Если верить, что только счастье имеет право на существование, как тогда объяснить несчастье? Как несчастный случай? Все, дескать, под Богом ходим? Но кто же из нас не слышал и не говорил сам: погодите, он свое еще получит! Под этим подразумевалось: жизнь преподаст ему урок. Это означает одно: мы все признаем, что в несчастье есть какой-то смысл.

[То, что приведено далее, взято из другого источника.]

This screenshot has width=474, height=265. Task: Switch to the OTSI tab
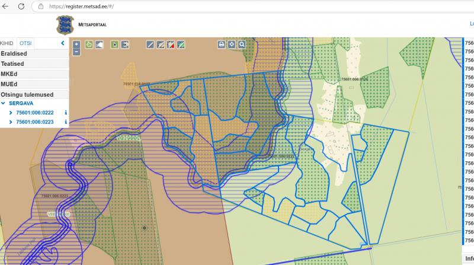[25, 43]
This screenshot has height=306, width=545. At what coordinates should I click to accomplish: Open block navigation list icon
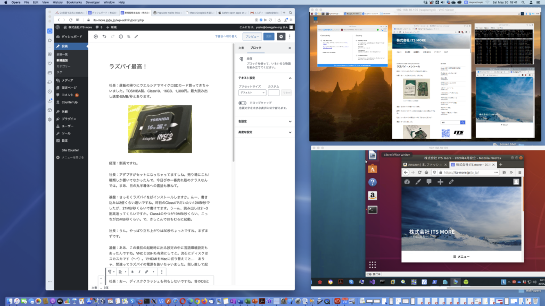click(129, 37)
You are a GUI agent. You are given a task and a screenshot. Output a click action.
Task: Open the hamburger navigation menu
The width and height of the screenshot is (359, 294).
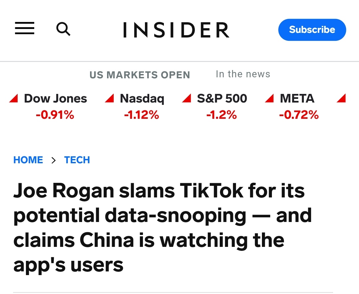tap(25, 28)
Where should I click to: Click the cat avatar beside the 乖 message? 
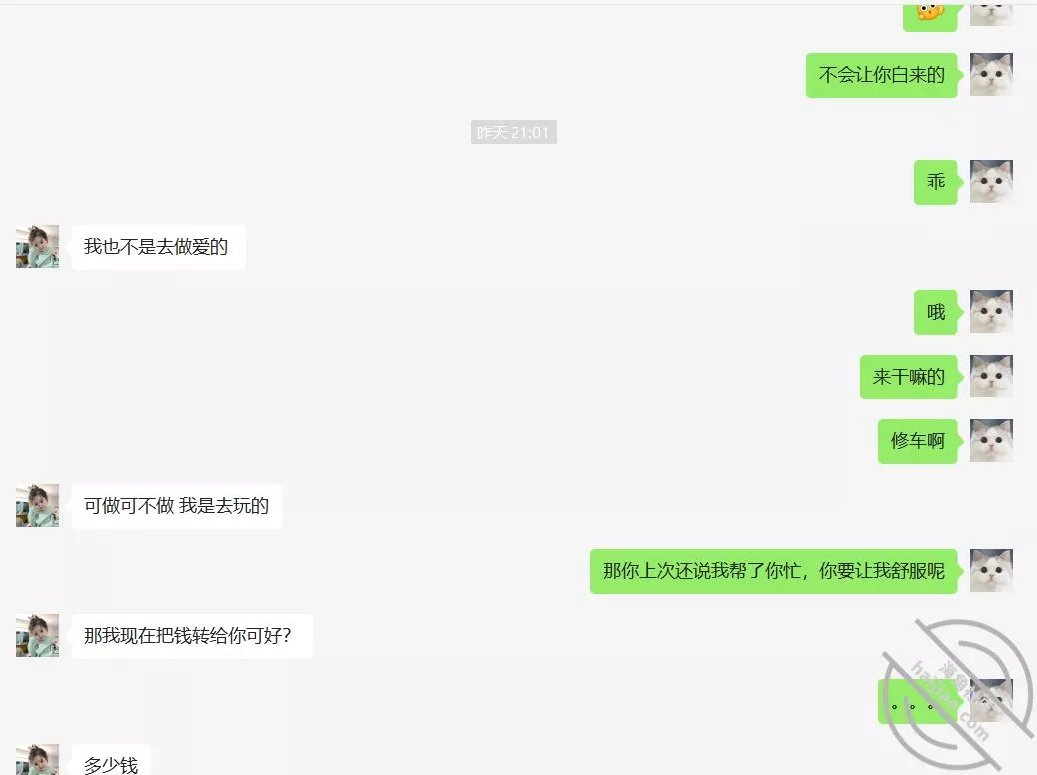click(991, 181)
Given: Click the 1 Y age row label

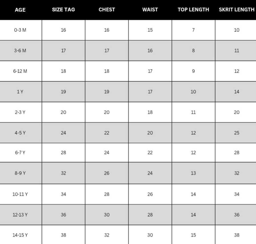Looking at the screenshot, I should click(x=20, y=92).
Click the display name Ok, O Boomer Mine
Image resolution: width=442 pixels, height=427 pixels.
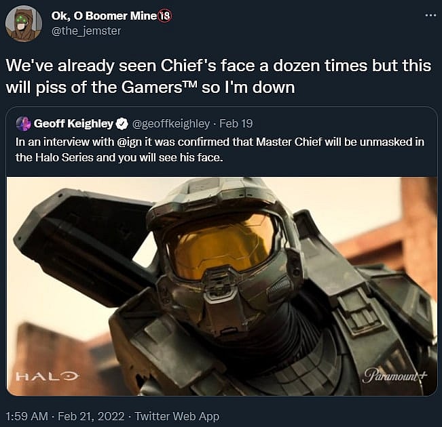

Увы, это так и есть, но признаваться в этом страшно, кажется, что накличешь беду. Чем обернется признание, будто несчастье существует на законном основании? Перед несчастьем надо захлопнуть дверь, не пускать его на порог, его можно только ненавидеть. А кто этого не делает, играет на руку дьяволу.
Но, бывает, мы сами призываем несчастье, иногда его поначалу можно даже принять за счастье, пока это счастье однажды не превратится в свою противоположность. Словом, иногда мы сами призываем его или усердно помогаем ему, так сказать, превышаем скорость. Что правда, то правда.
Может, и я сама призвала несчастье на свою голову? Кто знает. Зато теперь я стала не то чтобы умной, но гораздо умнее, и у меня пропал страх. Страх-то пропал, однако тревога осталась. Как это совмещается в одном человеке?
В то лето Эрику было три года, в воскресенье Стуре возился с моей машиной, а я сидела возле веранды и нарезала лоскуты для половиков, это для Дорис — сама она не успевает. Одни тряпки я резала, другие с треском разрывала на ленты. Эрик, голышом, бегал по двору, собирал камешки на дорожке перед гаражом, гонялся за бабочками, залез в машину, которая стояла открытой, но бибикать ему не позволили, а без этого в машине нечего было делать. Все вокруг дышало Летом и Красотой. И вдруг мы услышали его крик, громкий и отчаянный, но увидели его не сразу. Он с криком выбежал из-за старой уборной, которая стоит возле зарослей малины. Стуре первым оказался возле него, он рассказывал потом, что ему почудилось, будто вокруг Эрика вьются птицы, он не сразу понял, что это шершни. Стуре подхватил Эрика на руки и побежал ко мне, по ноге у Эрика полз шершень, Стуре прибил его рукой. Мы сначала не поняли, как это опасно, ножка у Эрика покраснела и затвердела, а сам он сделался вялым и сонным; в машине я сидела с ним на заднем сиденье, нам пришлось поехать в город, потому что наш центр в Гудхеме по воскресеньям не работает. Как раз когда машина остановилась перед пунктом неотложной помощи, Эрик несколько раз судорожно глотнул воздух. В это мгновение он и умер, сказала мне потом женщина-врач, неужели ты не поняла!